⟨
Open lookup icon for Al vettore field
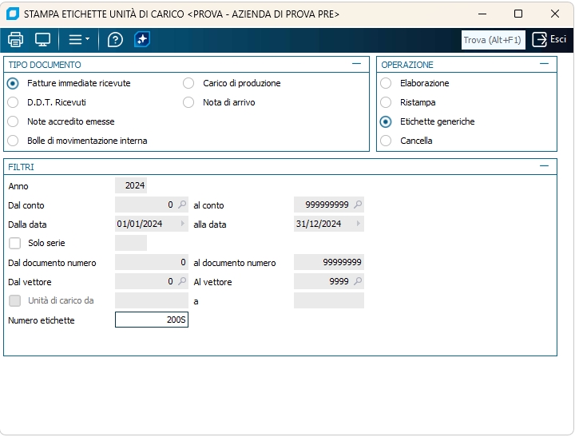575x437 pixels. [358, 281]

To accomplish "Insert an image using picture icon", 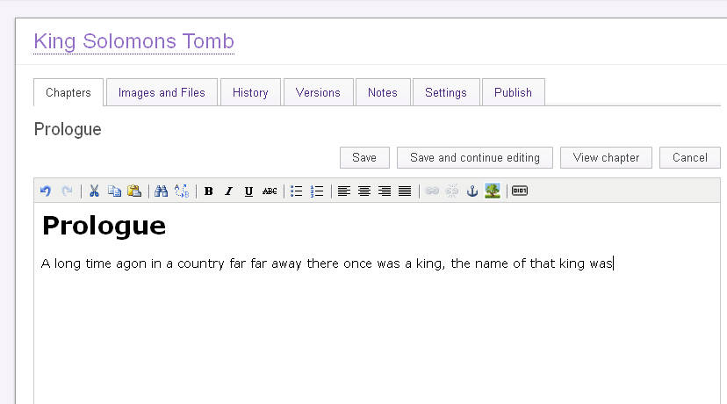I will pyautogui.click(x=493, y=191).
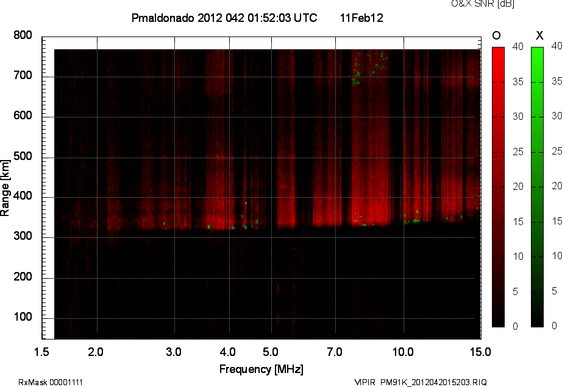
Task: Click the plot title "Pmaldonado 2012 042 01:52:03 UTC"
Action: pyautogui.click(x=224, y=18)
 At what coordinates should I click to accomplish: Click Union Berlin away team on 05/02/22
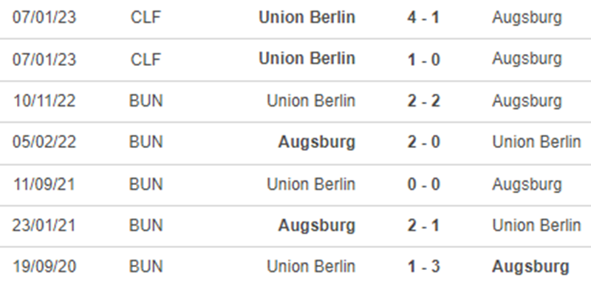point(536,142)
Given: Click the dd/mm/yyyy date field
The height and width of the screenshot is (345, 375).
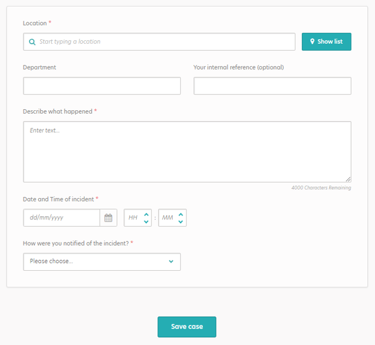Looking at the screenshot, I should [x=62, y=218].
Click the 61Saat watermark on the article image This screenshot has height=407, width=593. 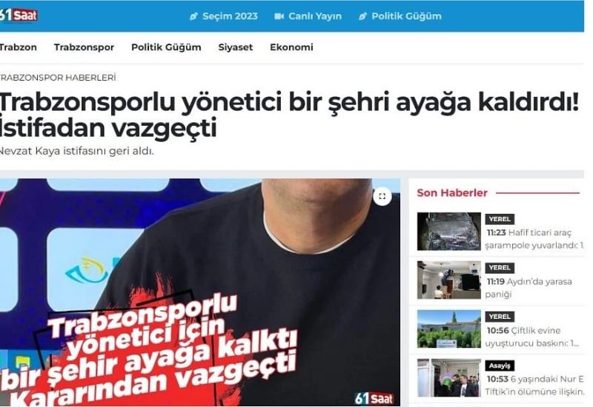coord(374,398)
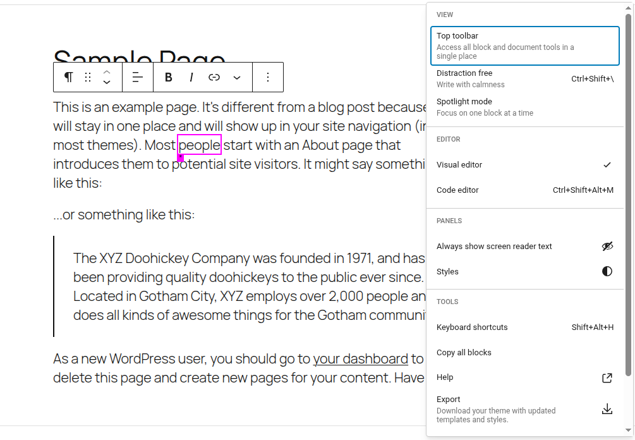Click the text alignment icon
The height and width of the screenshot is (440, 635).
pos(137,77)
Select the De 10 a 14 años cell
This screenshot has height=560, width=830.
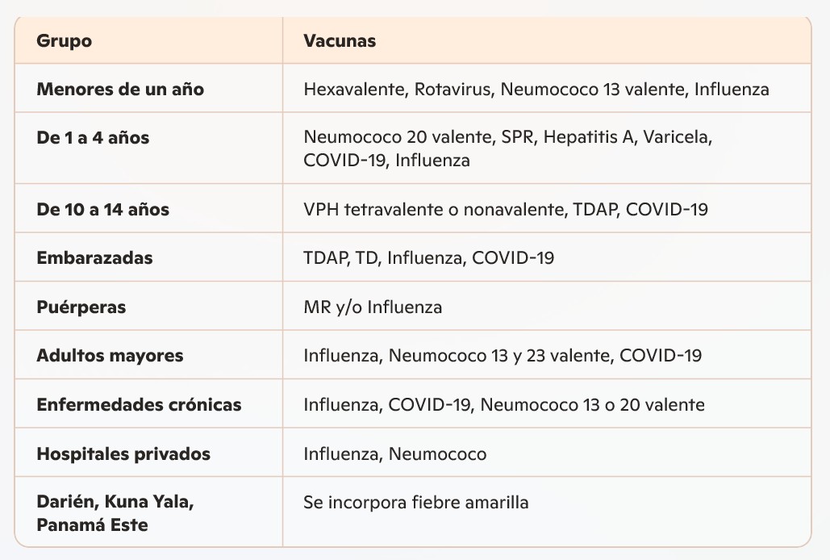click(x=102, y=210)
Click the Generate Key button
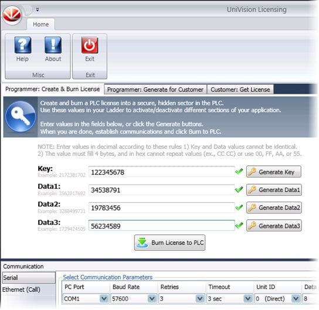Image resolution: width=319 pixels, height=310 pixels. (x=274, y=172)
⟩
Exercise directions — Return everything from the line containing "Select the De 10 a 14 años cell" down to the last of the entries above, both ends included, reproduced word for word. Omit the pictures.

Result of the task —
Select the De 10 a 14 años cell
This screenshot has height=560, width=830.
click(x=102, y=210)
Click the Generate Key button
Image resolution: width=319 pixels, height=310 pixels. (x=274, y=172)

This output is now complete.